Today I went to pick up Devon from his preschool and found myself walking in behind Jack O’s mom. I never know how to act around her because her son occasionally mauls my son’s face. I am not sure if she knows I am Devon’s mom so I just smile and pretend to be preoccupied so we don’t have to engage in awkward conversation. But today as I entered the yard where the kids play in the afternoon I saw the teacher confront Jack’s mom with a look of panic on her face and then I saw her make raking motions across her face. And I knew I would find Devon with scratches under his eyes. I did and after the teacher was done talking with the perp’s mom I had a talk with the her. While I feel for the mom and the little boy, I am fed up with finding my son with scabs precariously close to his eyes. Jack has impulse issues, much like Sebastian, and I don’t believe my three year-old needs to be the target of his aggression whims. I told the teacher that either Jack needed to transfer to a different class or Devon did. She made a mumbling about the other class being so settled and I told her I wanted my son to have a life with settled eye sight and not gouged out eyes. She gulped and said she would see what she could do.

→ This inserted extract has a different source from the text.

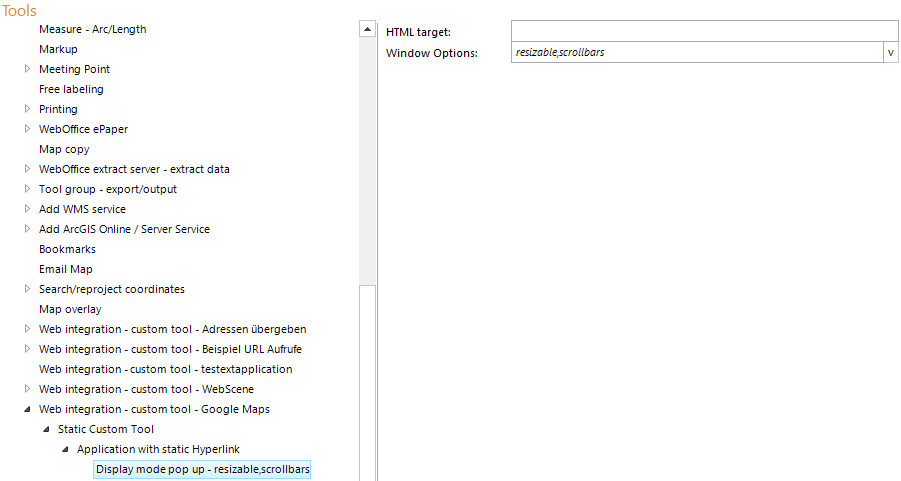Expand the Printing tree node
This screenshot has height=481, width=901.
tap(28, 109)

There are no Columbine’s in preschools, and a good thing that is. But it does mean that things move more slowly. What does it take to get Jack’s mom to pull this kid? Or his teacher to say he needs to go? Does my odd, heart damaged child, who doesn’t eat solid foods need to wear an eye patch to get things changed? Really, he is going to have a hard enough time as it is with all the time he will need to devote to routines, does he really need to sport just one working eye as well? Needless to say I am getting more worked up and dramatic over the whole thing. Loren was clever enough to avoid the bully thing this week, maybe I’ll just get rid of the weaker two and keep him.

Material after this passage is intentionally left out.